25. 05. 2012
Seite drucken
Verstoß gegen Rauchverbot im Betrieb kann zur Kündigung führen
Der Fall liegt bereits einige Jahre zurück. Ein Lagerarbeiter war am 21. April 2006 von seinem Geschäftsführer dabei erwischt worden, wie er seiner Nikotinsucht am Arbeitsplatz frönte. Dem Mitarbeiter wurde daraufhin eine Abmahnung seines Arbeitgebers zugestellt. Als er drei Wochen später erneut wegen eines ähnlichen Verstoßes erwischt wurde, kündigte ihm der Arbeitgeber fristgerecht zum 31. März 2007. Allerdings wurde die Kündigung aufgrund der langjährigen Anstellung des Mannes ausgesetzt. Voraussetzung war allerdings, dass der Mitarbeiter sich fortan nichts mehr zuschulden kommen ließ, wie die Vereinbarung zwischen Betriebsrat und Geschäftsführung vorsah.
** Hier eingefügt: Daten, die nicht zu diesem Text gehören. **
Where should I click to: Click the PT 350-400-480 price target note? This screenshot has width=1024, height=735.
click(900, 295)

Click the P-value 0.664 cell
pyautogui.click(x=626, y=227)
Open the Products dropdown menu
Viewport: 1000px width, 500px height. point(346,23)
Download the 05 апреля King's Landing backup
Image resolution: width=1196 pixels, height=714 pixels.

Doch an diese Auflage hielt sich der Mitarbeiter auch danach nicht, Im August 2007 wurde er erneut beim Rauchen am Arbeitsplatz erwischt. Das Rauchverbot begründete das Unternehmen aus der Lebensmittelbranche mit Brandschutzgründen. Diesmal trat die Kündigung ohne Fristsetzung in Kraft. Der Arbeitnehmer reichte eine Kündigungsschutzklage ein, unterlag jedoch in zwei Instanzen, wie das LAG am heutigen Montag berichtete.
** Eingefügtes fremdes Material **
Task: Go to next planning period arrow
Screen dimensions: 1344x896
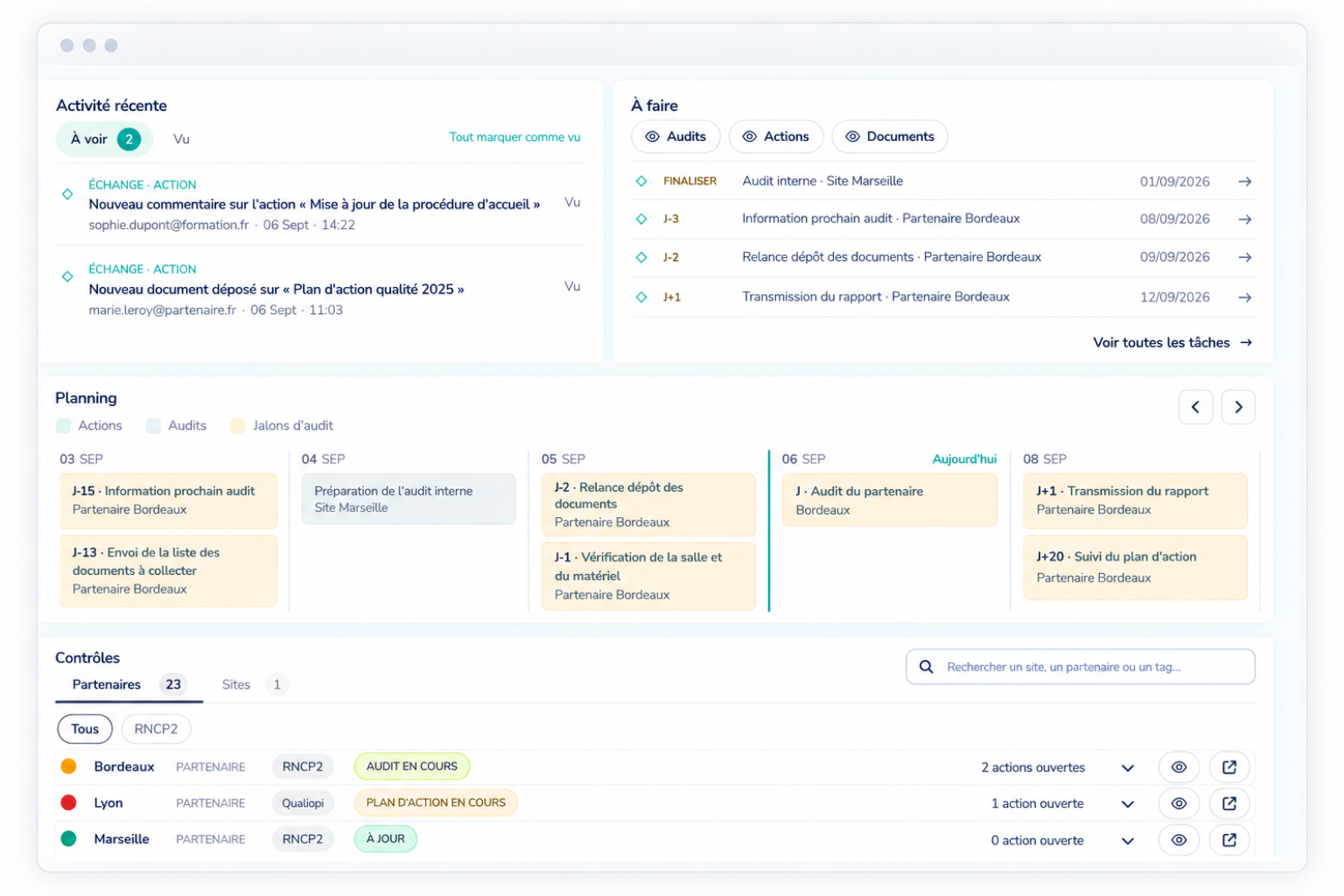Action: coord(1238,407)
Das Urteil des Landesarbeitsgerichtes wurde am 1. August vergangenen Jahres ausgesprochen. Die Urteilsbegründung findet sich unter dem Aktenzeichen: 4 Sa 590/08 und ist ab sofort in der Rechtsprechungsdatenbank des Landes Nordrhein-Westfalen NRWE abrufbar. Die Online-Datenbank finden Sie unter der Internet-Adresse: www.nrwe.de.